Even not getting to play on the road might be a disadvantage. The Lakers were the best road team in the NBA this season at 27-9, including a 14-game winning streak at one point. One of the reasons is that they often enjoy major support on the road because of their large fanbase.
LeBron James is one of the greatest road playoff performers in league history. From 2010 to 2018, James won at least one road game in 25 consecutive playoff series, the longest such streak. He won two road Game 7s in that span, the rarest of away victories, and often talked about how playing on the road in the postseason would bring out the best in him.

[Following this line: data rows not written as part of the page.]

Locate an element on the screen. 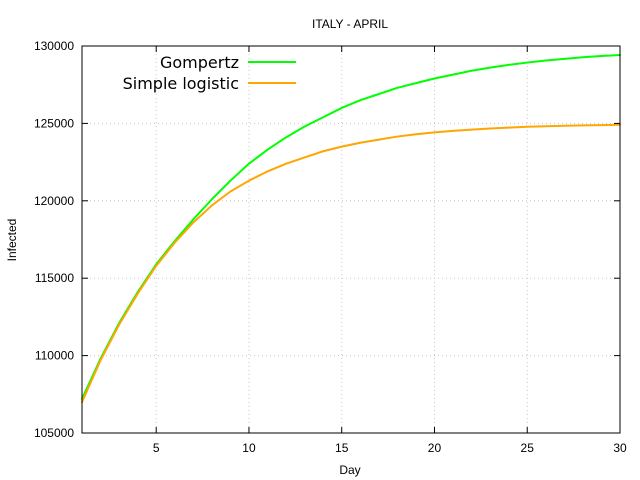 This screenshot has width=640, height=480. y-tick-label: 130000 is located at coordinates (54, 46).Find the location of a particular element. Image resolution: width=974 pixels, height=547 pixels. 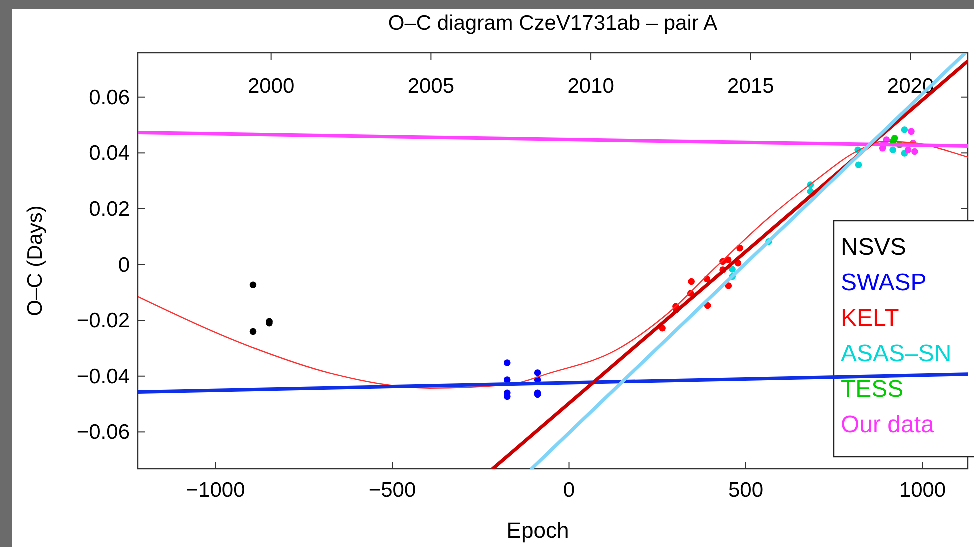

y-tick-label: −0.06 is located at coordinates (103, 432).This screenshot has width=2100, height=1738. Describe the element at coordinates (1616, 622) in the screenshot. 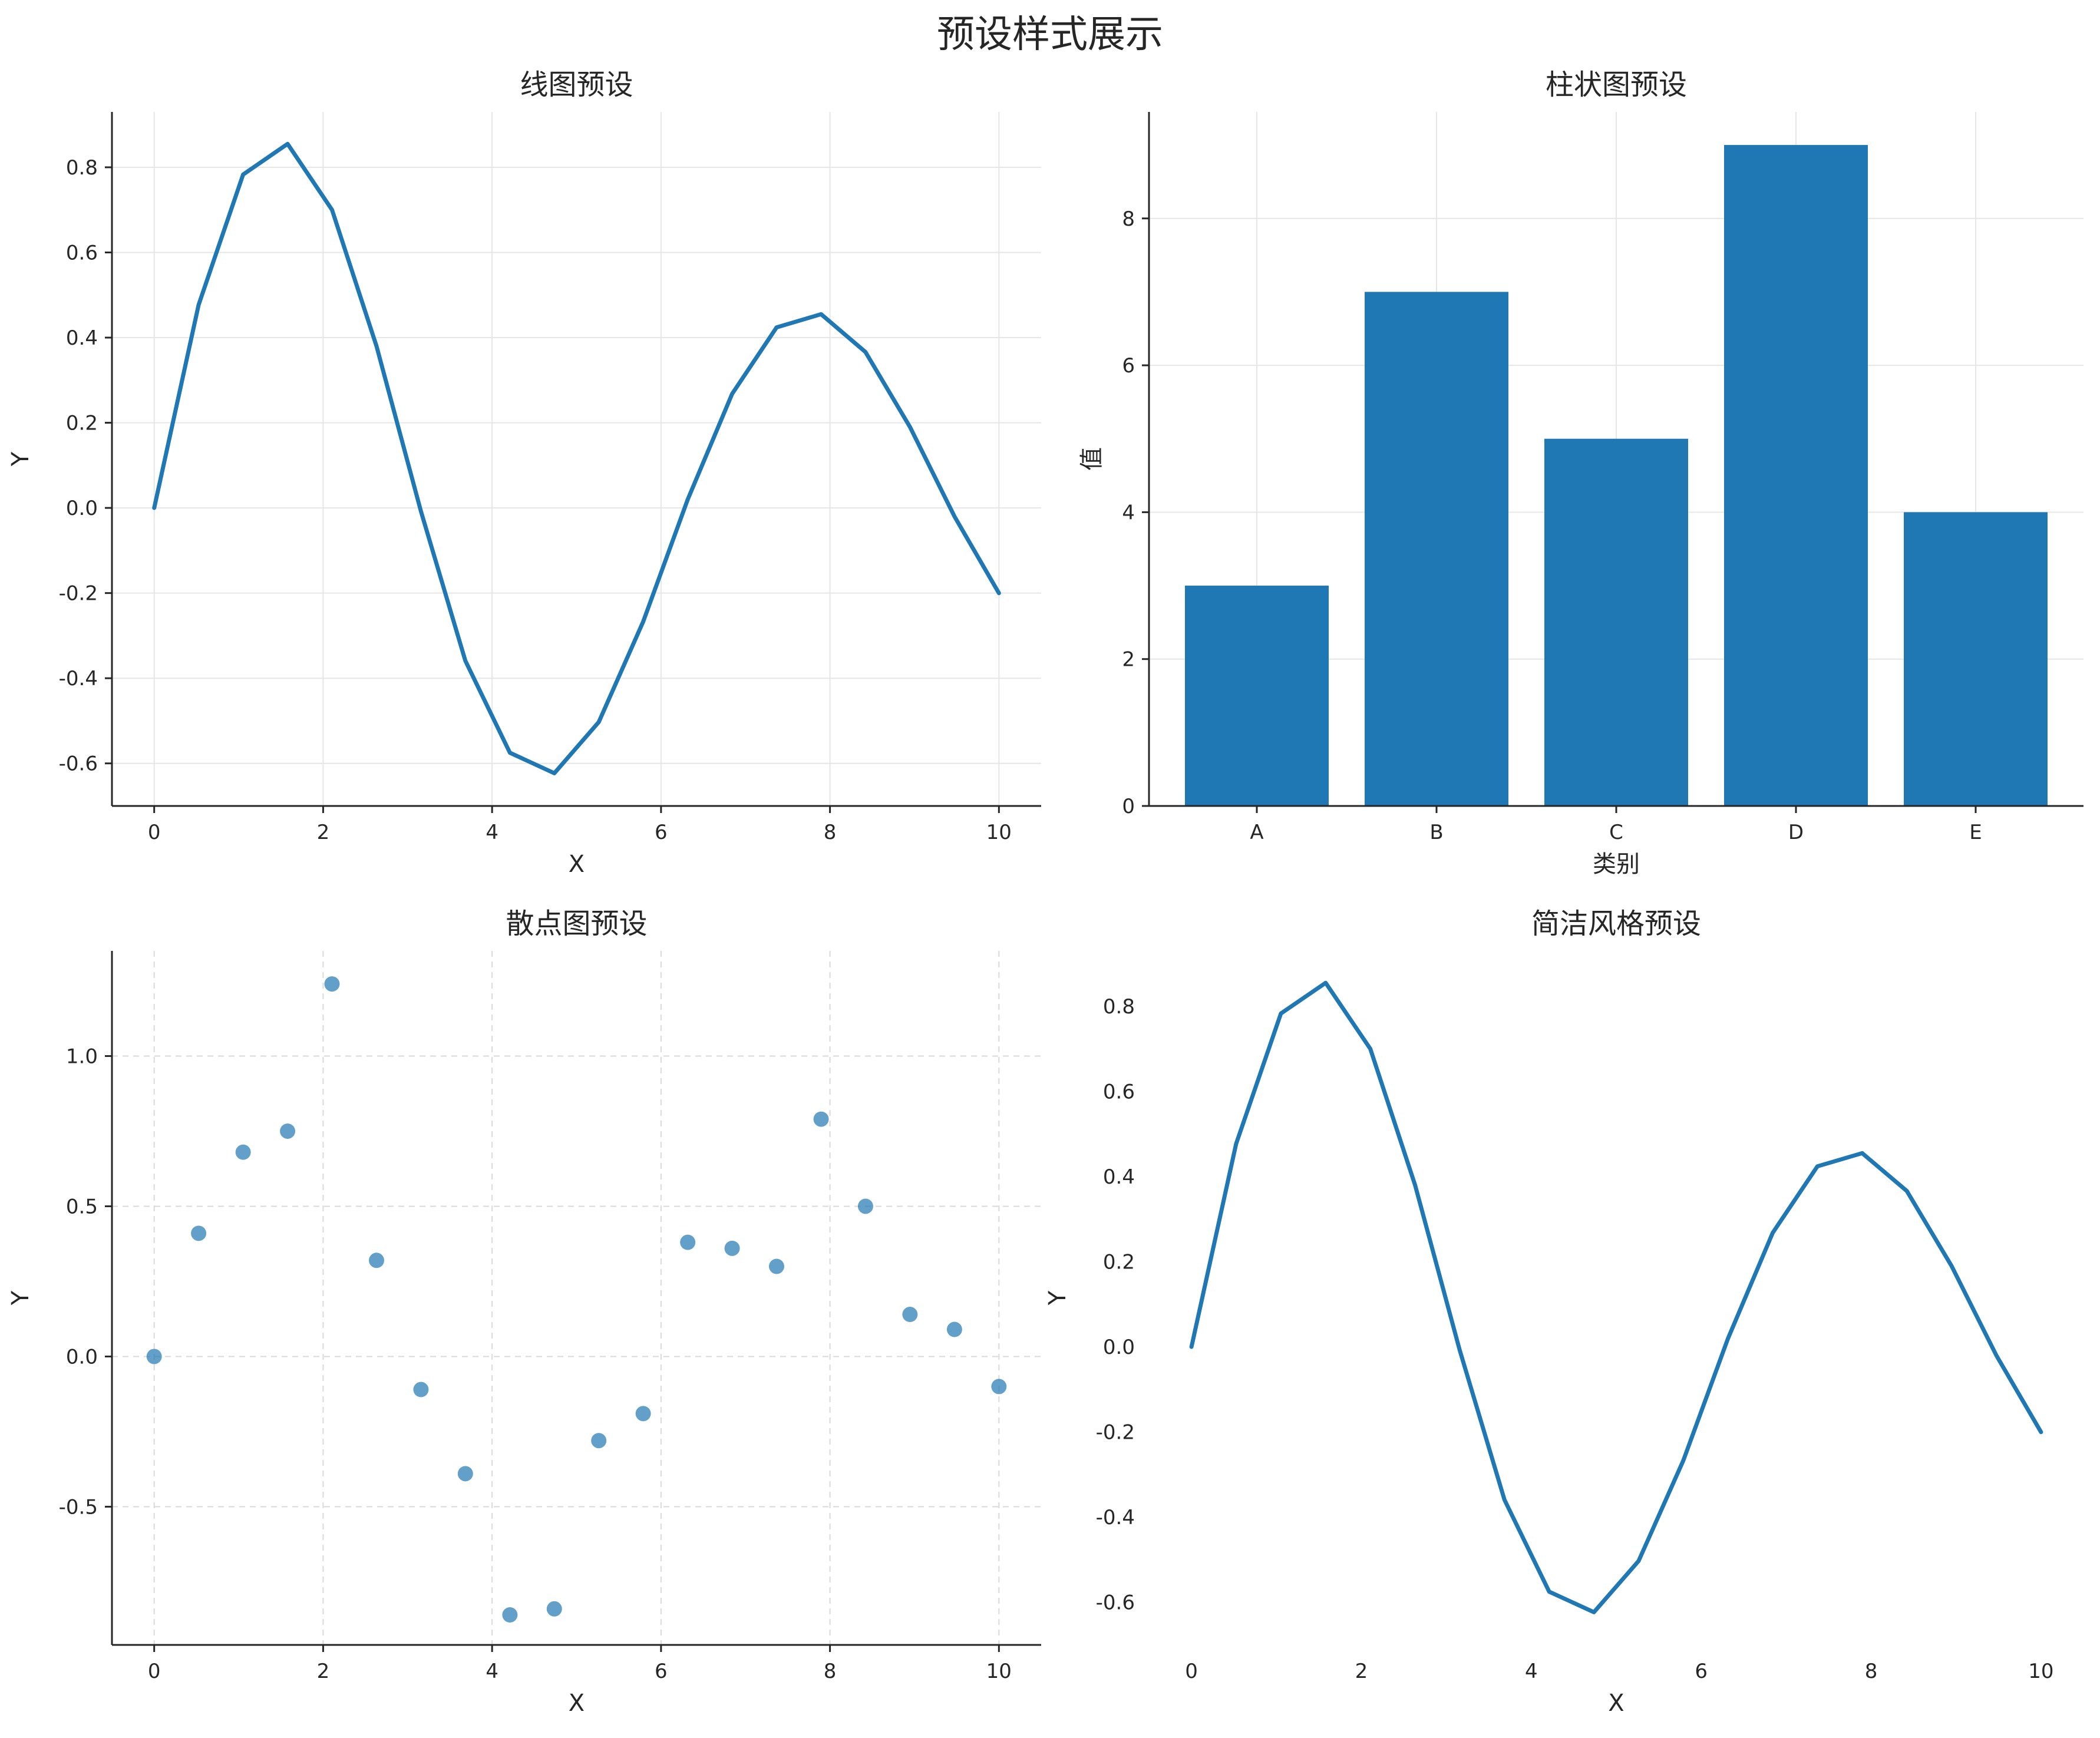

I see `bar-C` at that location.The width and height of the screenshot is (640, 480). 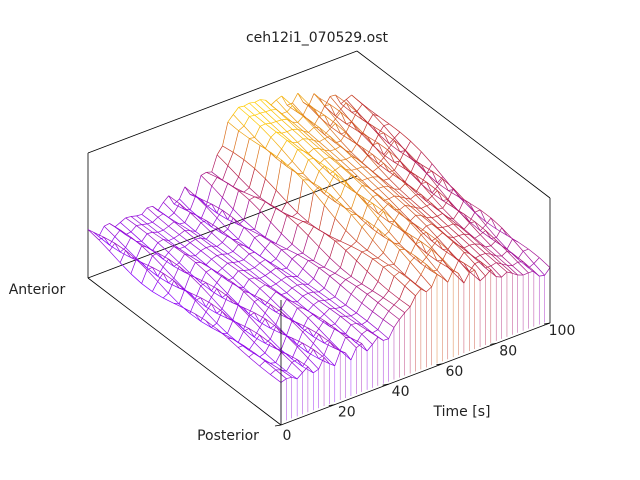 What do you see at coordinates (494, 344) in the screenshot?
I see `x-tick-mark` at bounding box center [494, 344].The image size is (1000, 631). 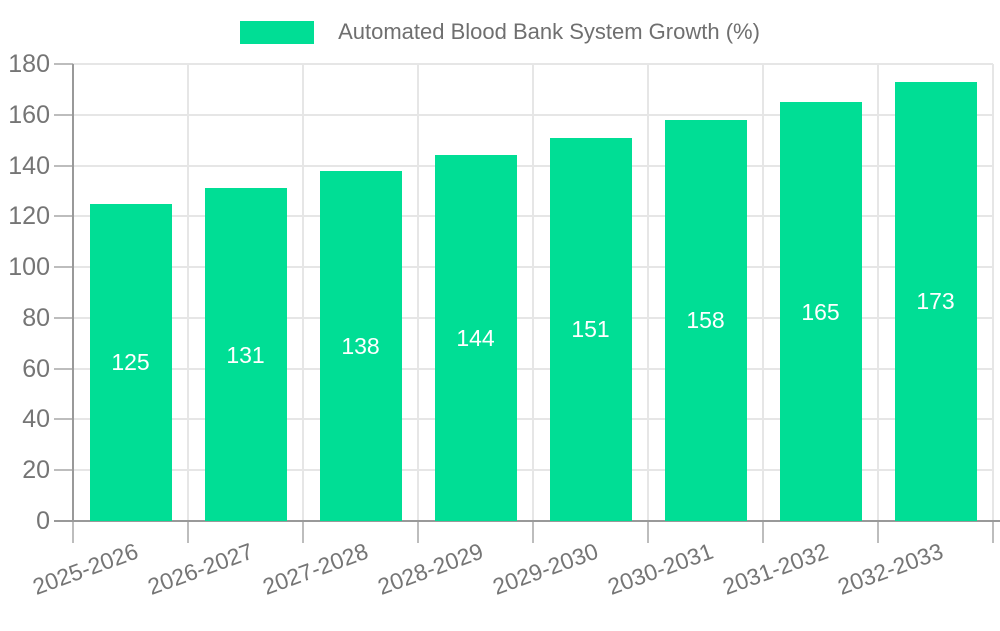 What do you see at coordinates (549, 32) in the screenshot?
I see `legend-series-label: Automated Blood Bank System Growth (%)` at bounding box center [549, 32].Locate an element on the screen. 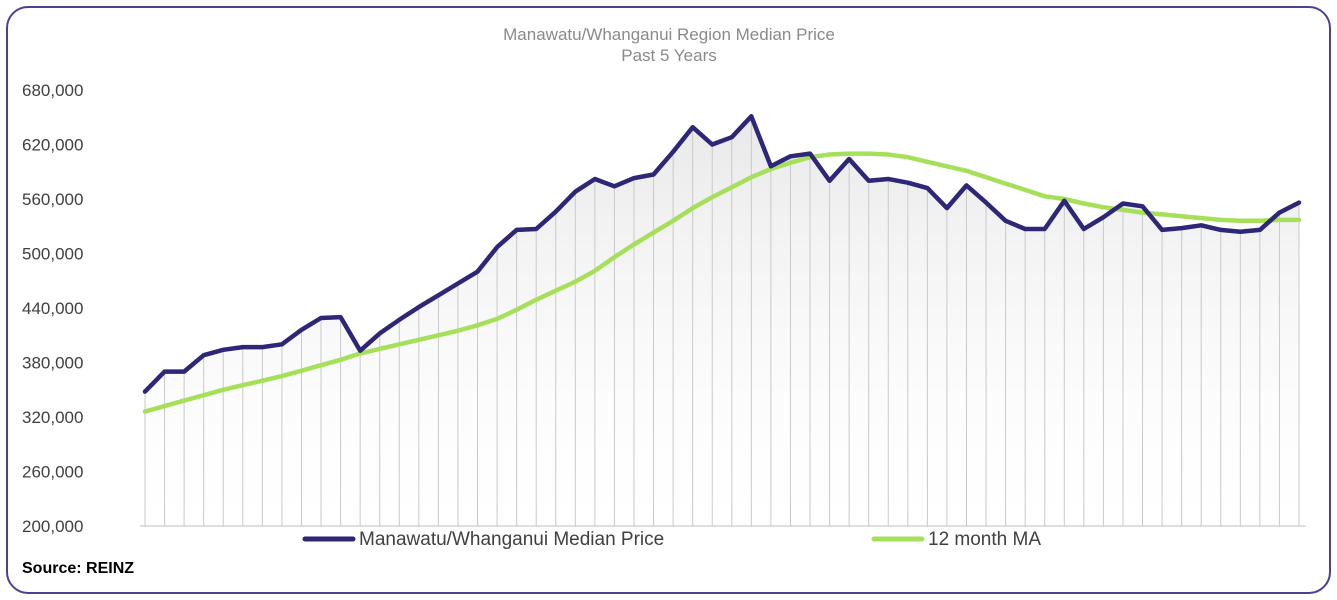  source-note: Source: REINZ is located at coordinates (78, 568).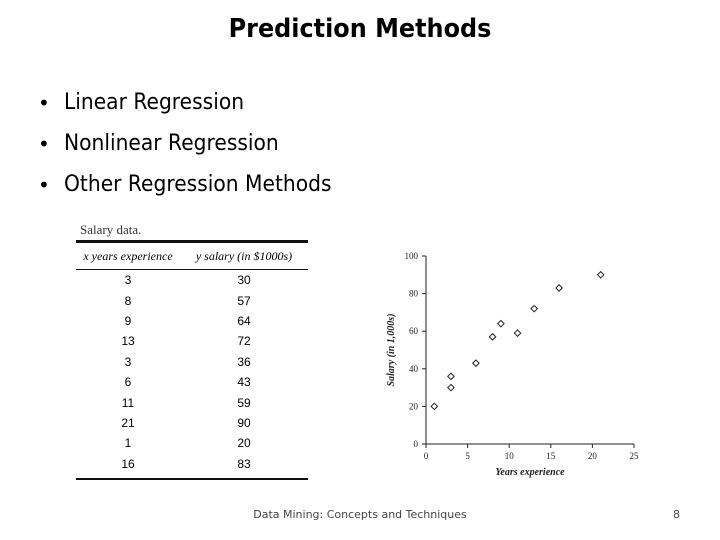  Describe the element at coordinates (172, 143) in the screenshot. I see `bullet-text: Nonlinear Regression` at that location.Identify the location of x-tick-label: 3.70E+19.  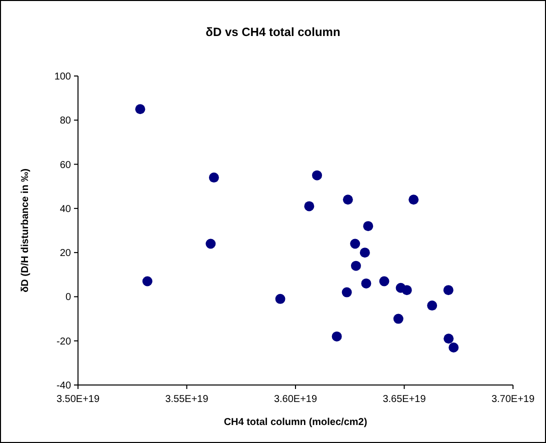
(513, 400). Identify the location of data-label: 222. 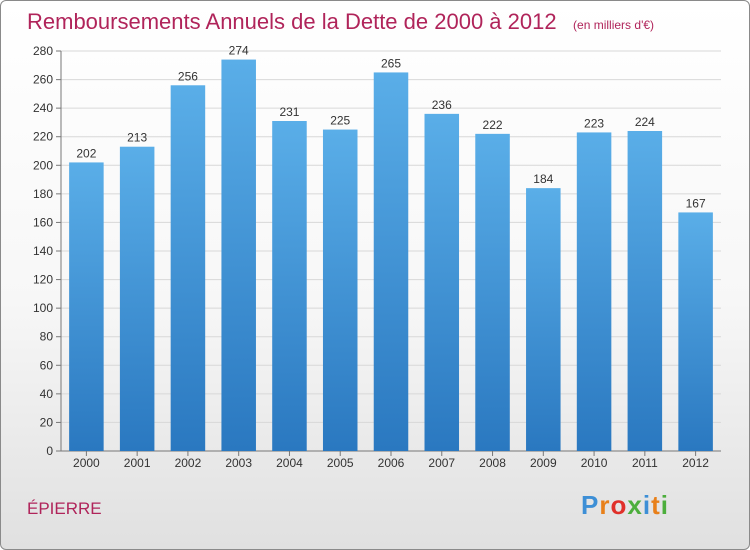
(493, 125).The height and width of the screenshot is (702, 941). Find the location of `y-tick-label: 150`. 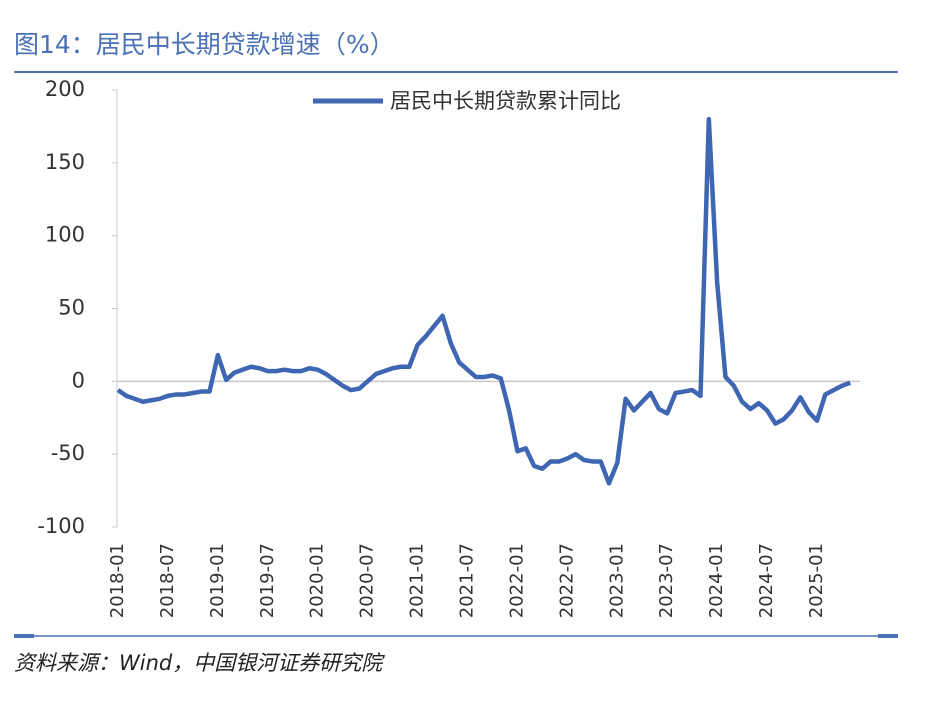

“I just like the adversity of the road,” James said during the 2017 playoffs. “I love playing out on the road more than I love playing at home. It’s just a weird thing. I love the adversity, I love the ‘Tonight is not the night’ LeBron slogans. I love the ‘You’re overrated’ and all those things. I like all that. I don’t know, man. It’s the bunker mentality of knowing it’s 15 guys plus the coaching staff and whoever there that’s traveled with us against the whole state and the whole city.”
The loss of this type of edge is what James has described several times while going through the restart. He has admitted to struggling to get into the needed mentality and how unusual the environment has been in Florida. Playing without fans, friendly or rival, is something he has fed off for nearly two decades.
Winning a championship typically means having to overcome significant adversity, even for the best teams. But for this particular scenario, the Lakers are going to have to manage extra hurdles.
“It’s a totally different situation than any other situation I’ve been in in my career,” James said earlier this month. “I have zero experience with having the No. 1 seed inside of a bubble … so this is all a learning experience for all of us.”